A cambialistic superoxide dismutase in the thermophilic photosynthetic bacterium Chloroflexus aurantiacus

Abstract

Superoxide dismutase from the thermophilic anoxygenic photosynthetic bacterium Chloroflexus aurantiacus was cloned, purified, and characterized. This protein is in the manganese- and iron-containing family of superoxide dismutases and is able to use both manganese and iron catalytically. This appears to be the only soluble superoxide dismutase in C. aurantiacus. Iron and manganese cofactors were identified by using electron paramagnetic resonance spectroscopy and were quantified by atomic absorption spectroscopy.

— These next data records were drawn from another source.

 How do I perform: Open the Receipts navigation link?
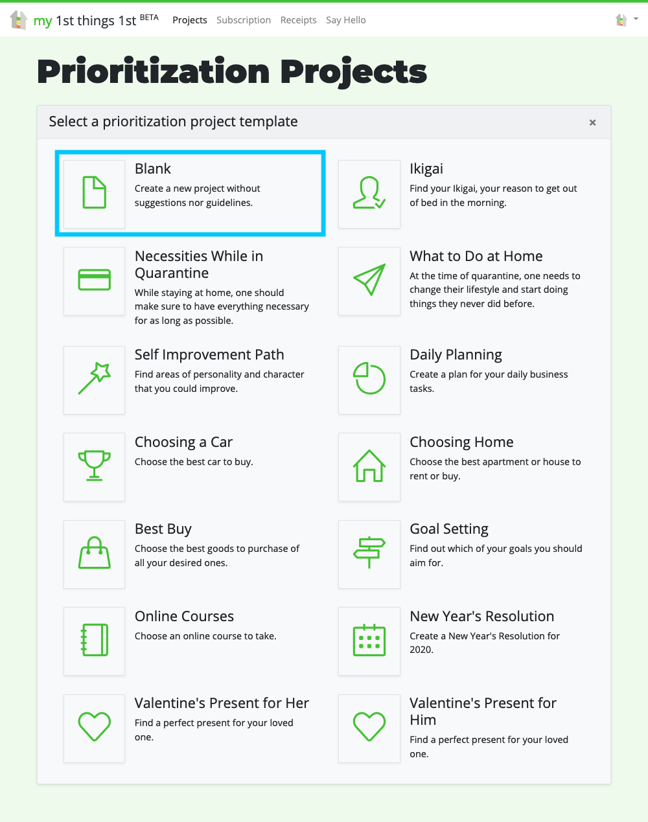[x=299, y=20]
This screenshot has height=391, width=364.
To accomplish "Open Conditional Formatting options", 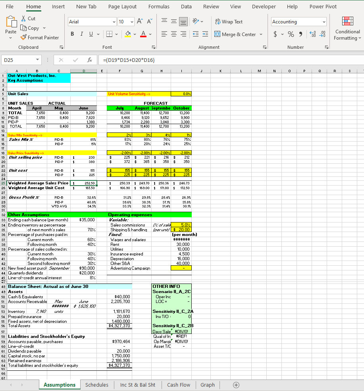I will click(347, 29).
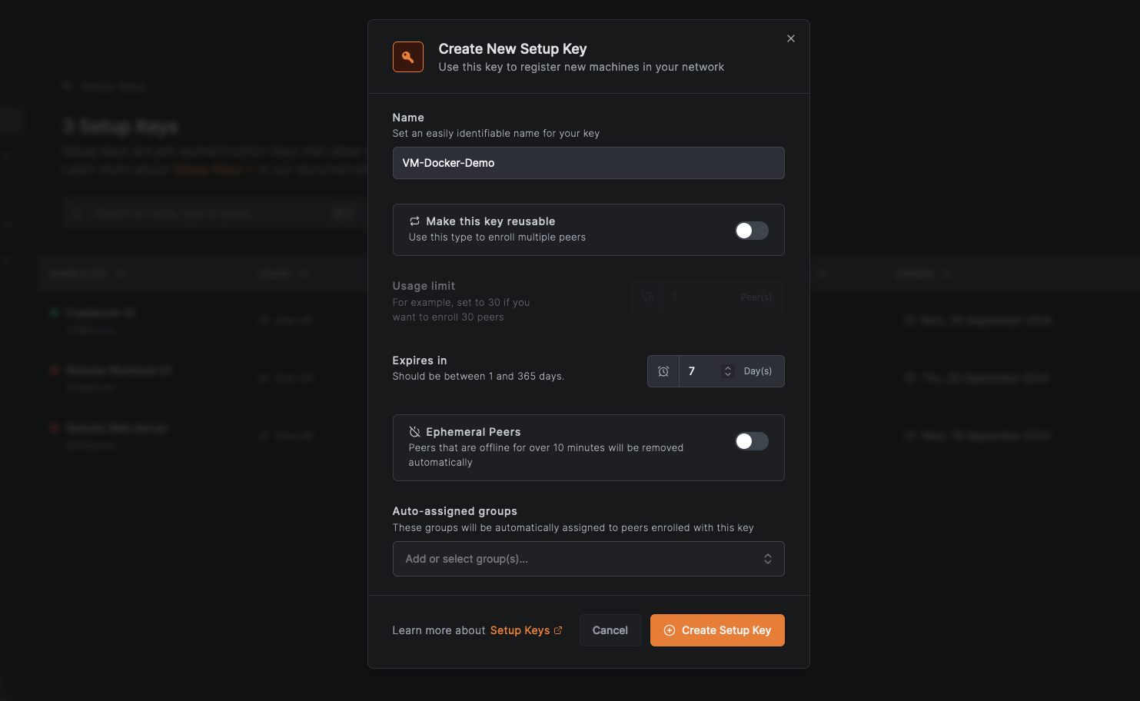Click the search magnifier icon in the background page
1140x701 pixels.
[x=77, y=212]
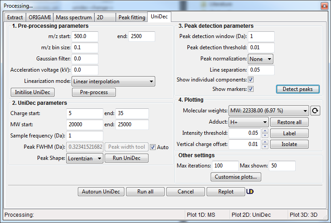The image size is (331, 223).
Task: Open the Molecular weights dropdown
Action: tap(268, 111)
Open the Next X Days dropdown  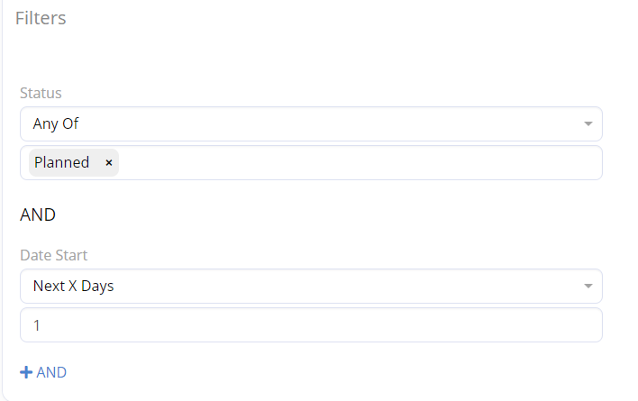point(311,287)
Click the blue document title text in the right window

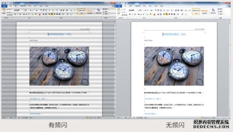coord(175,34)
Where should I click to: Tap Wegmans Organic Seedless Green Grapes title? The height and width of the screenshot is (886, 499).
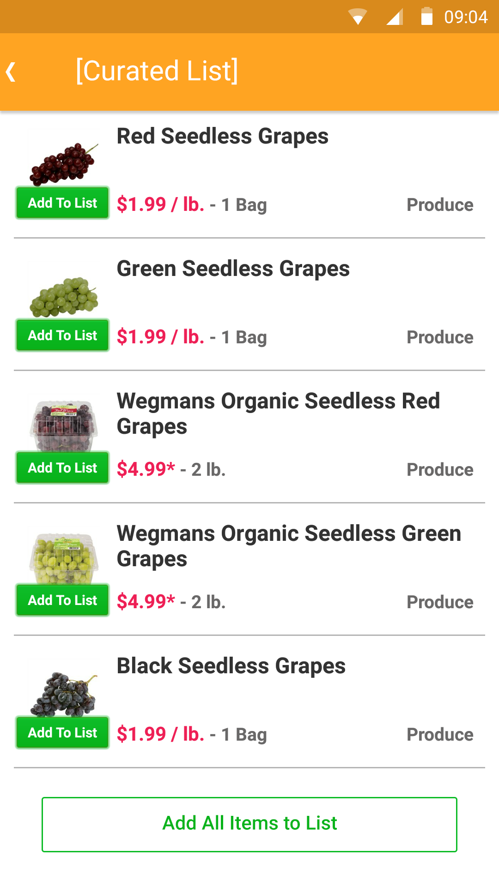click(x=289, y=546)
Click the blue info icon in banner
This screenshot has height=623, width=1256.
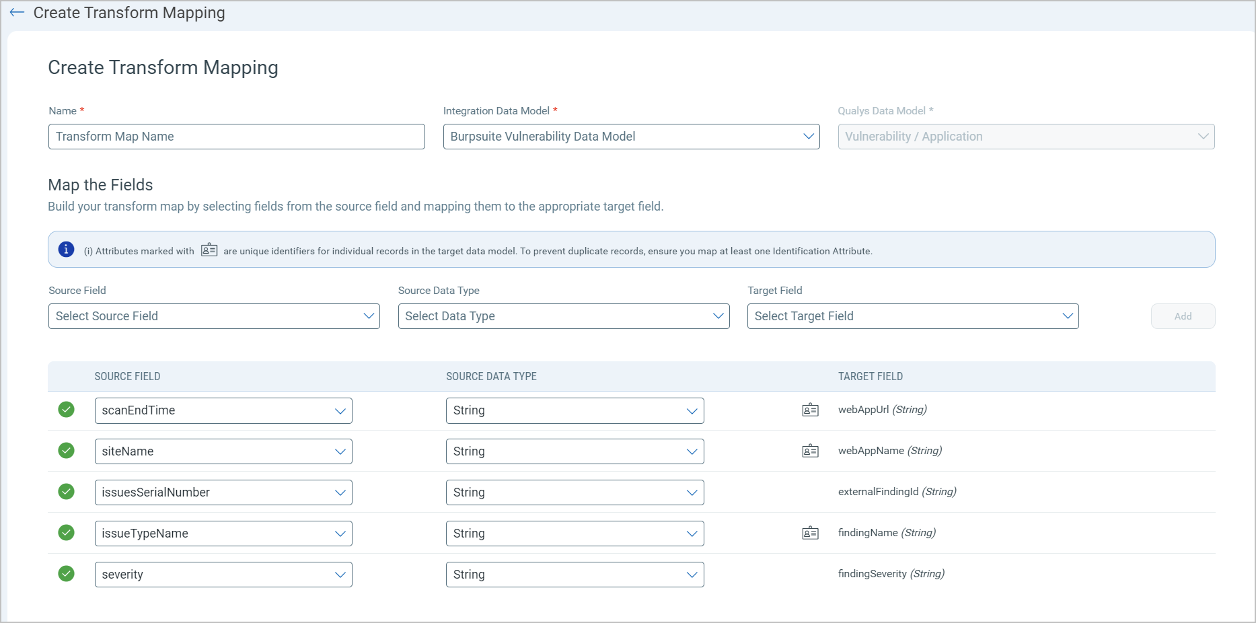66,250
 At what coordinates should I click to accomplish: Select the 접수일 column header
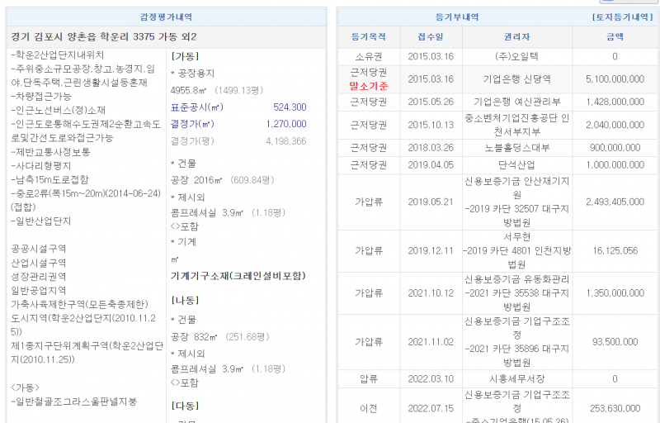[431, 37]
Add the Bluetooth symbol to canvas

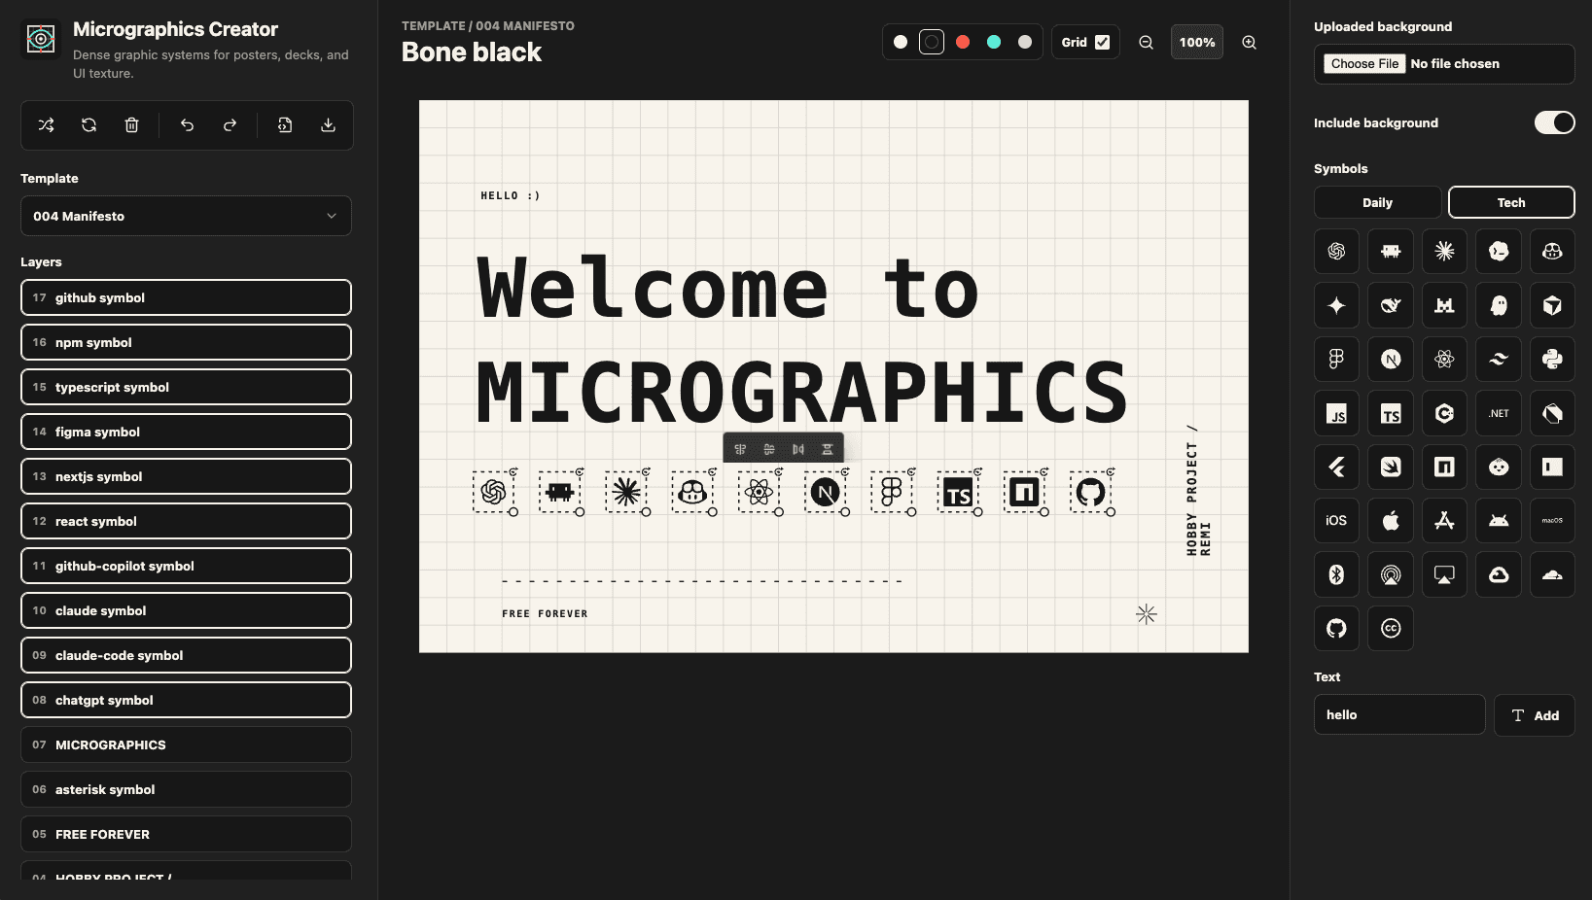point(1336,575)
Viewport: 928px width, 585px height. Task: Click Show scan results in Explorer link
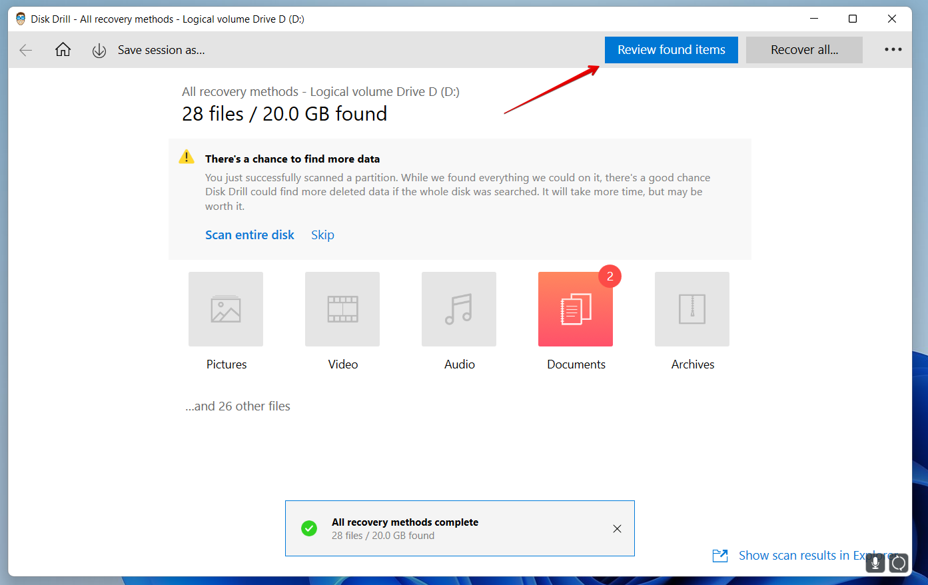(x=813, y=555)
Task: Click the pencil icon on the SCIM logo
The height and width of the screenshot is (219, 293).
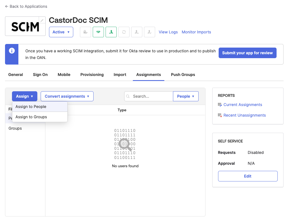Action: [x=42, y=20]
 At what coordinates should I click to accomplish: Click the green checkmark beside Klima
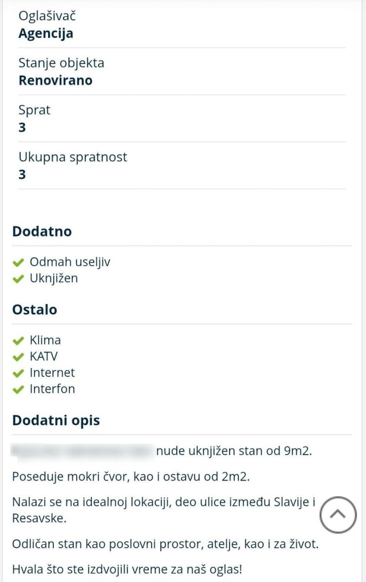[18, 341]
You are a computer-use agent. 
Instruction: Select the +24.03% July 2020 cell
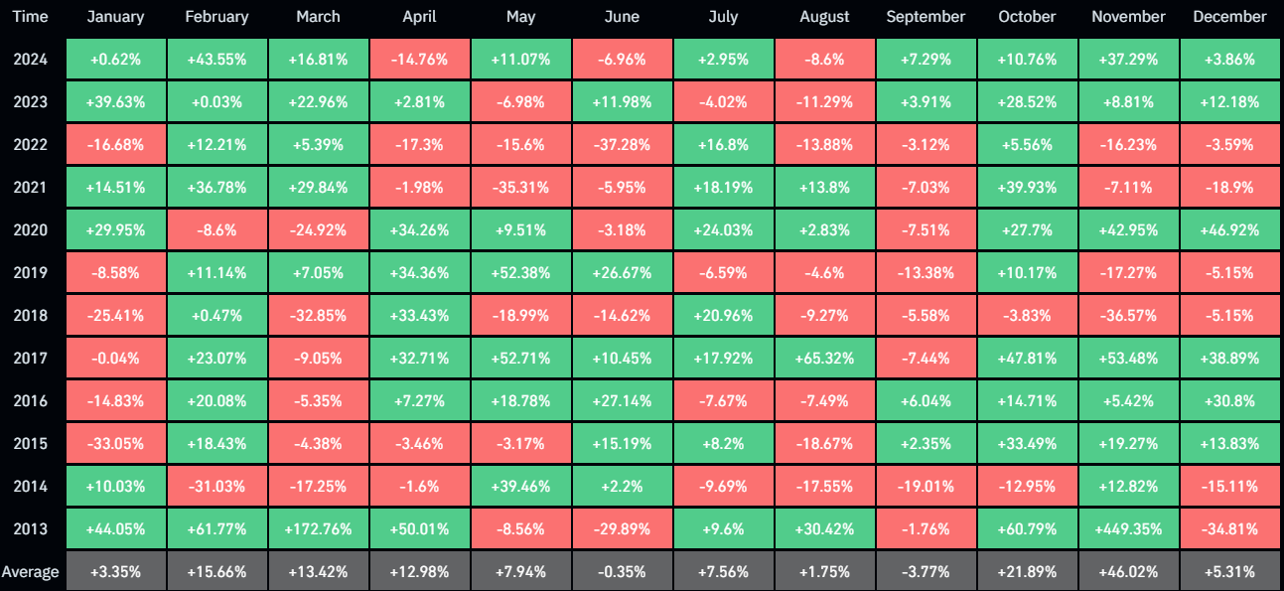pyautogui.click(x=723, y=230)
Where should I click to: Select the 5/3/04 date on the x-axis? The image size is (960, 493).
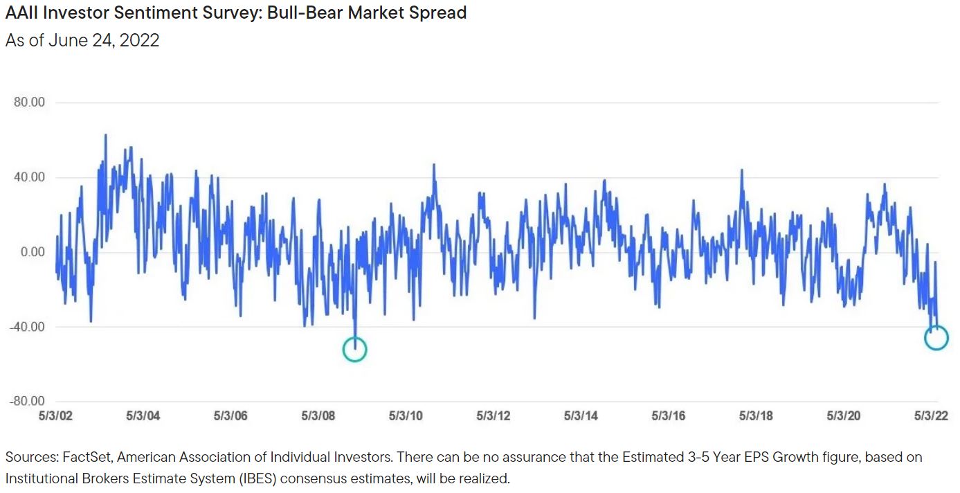pos(143,416)
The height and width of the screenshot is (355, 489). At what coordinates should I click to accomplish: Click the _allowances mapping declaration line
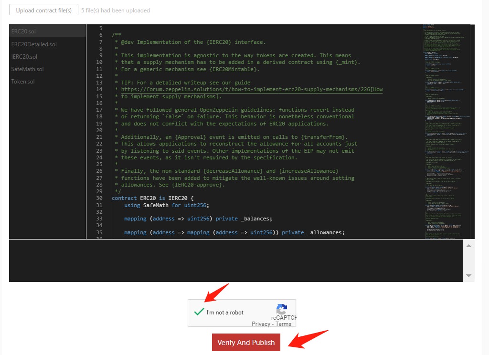pos(234,232)
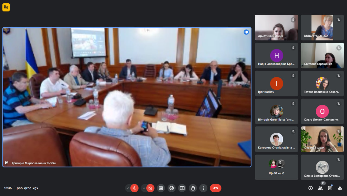Expand audio settings chevron next to microphone

pos(128,188)
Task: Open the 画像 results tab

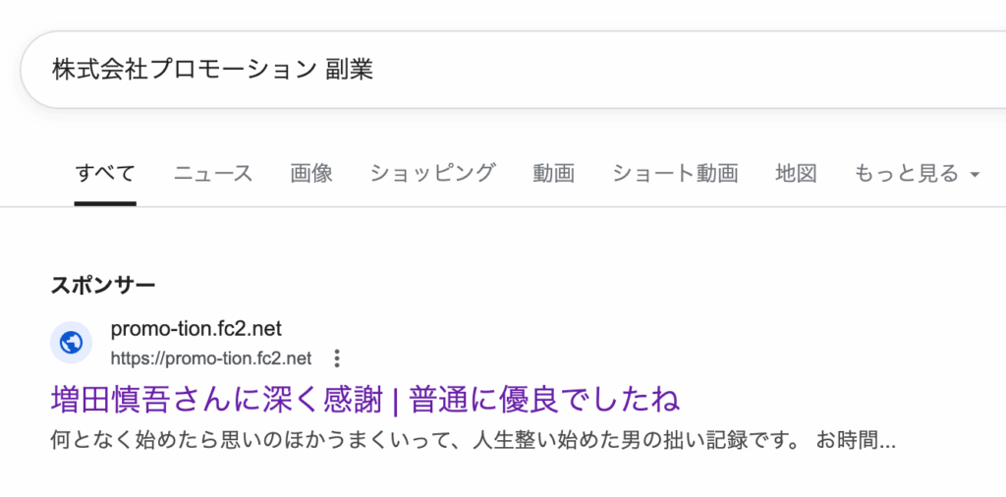Action: pos(311,173)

By metal enrichment of growth media and by performing metal fidelity studies, the enzyme was found to be most efficient with manganese incorporated, yet up to 30% of the activity was retained with iron. Assimilation of iron or manganese ions into superoxide dismutase was also found to be affected by the growth conditions. This enzyme was also found to be remarkably thermostable and was resistant to H2O2 at concentrations up to 80 mM. Reactive oxygen defense mechanisms have not been previously characterized in the organisms belonging to the phylum Chloroflexi. These systems are of interest in C. aurantiacus since this bacterium lives in a hyperoxic environment and is subject to high UV radiation fluxes.

FIG. 1.

SDS-polyacrylamide gel electrophoresis and Western blotting of purified recombinant C. aurantiacus SOD. (A) The protein fraction was isolated from E. coli ER2508 expressing C. aurantiacus SOD as the MBP-SOD fusion protein. MBP-SOD was isolated by using an amylose column. Lane 1, protein ladder; lane 2, E. coli whole-cell extract with MBP-SOD; lane 3, amylose column flowthrough; lane 4, pure MBP-SOD eluted from the amylose column. (B) Pure SOD was obtained by factor Xa cleavage of MBP-SOD and was isolated by IEF. Lane 1, protein ladder; lane 2, pure recombinant SOD. (C) Western blot with anti-wtSOD antibodies. Lane 1, prestained protein ladder; lane 2, C. aurantiacus whole-cell extract; lane 3, pure recombinant SOD.

FIG. 2.

Mass spectrum of SOD and MBP cleaved by factor Xa. The SOD peak is at 23,153.01 Da, and there is a second peak at 22,963.33 Da. This second peak is most likely a secondary cleavage product produced by factor Xa. MBP is at 42,491.32 Da, with the doubly charged peak at 21,236.06 Da.

FIG. 3.

Deduced amino acid sequence of C. aurantiacus SOD. This sequence is available from GenBank under accession number AY289213. The N-terminal factor Xa cleavage site and putative secondary structure regions are indicated, and metal-coordinating residues are indicated by boldface type.

FIG. 4.

Neighbor-joining tree of experimentally characterized SODs from bacteria and archaea. The GenBank accession numbers for the protein sequences used are AAL26890, A38461, P00448, CAA44556, CAA11227, P09738, AAC64207, AAA72217, NP_341862, AAF36989, BAA00489, 1BT8_B, P17670, CAA50266, AAA91964, and NP_743076.

FIG. 5.

EPR spectra of MBP-SOD isolated from E. coli grown under two conditions. (A and B) Normal LB growth medium, with production of native MBP-SOD (A) and acidified MBP-SOD (B). (C and D) LB medium supplemented with 1 mM MnSO₄, with production of native MBP-SOD (C) and acidified MBP-SOD (D). Iron and, to a lesser extent, manganese were present in MBP-SOD, and manganese was the only metal detected when E. coli was grown in the presence of 1 mM MnSO₄.

FIG. 6.

Native polyacrylamide gel electrophoresis activity assays of pure recombinant SOD and the effects of H₂O₂ exposure. SOD samples were electrophoresed on polyacrylamide gels under native conditions. The gels were identical except for pretreatment with H₂O₂. Lane 1, 20 μg of E. coli MnSOD; lane 2, 25 μg of E. coli FeSOD; lane 3, 5.4 μg of recombinant C. aurantiacus SOD. (A) Buffer control; (B) pretreatment with 10 mM H₂O₂; (C) pretreatment with 20 mM H₂O₂; (D) pretreatment with 80 mM H₂O₂.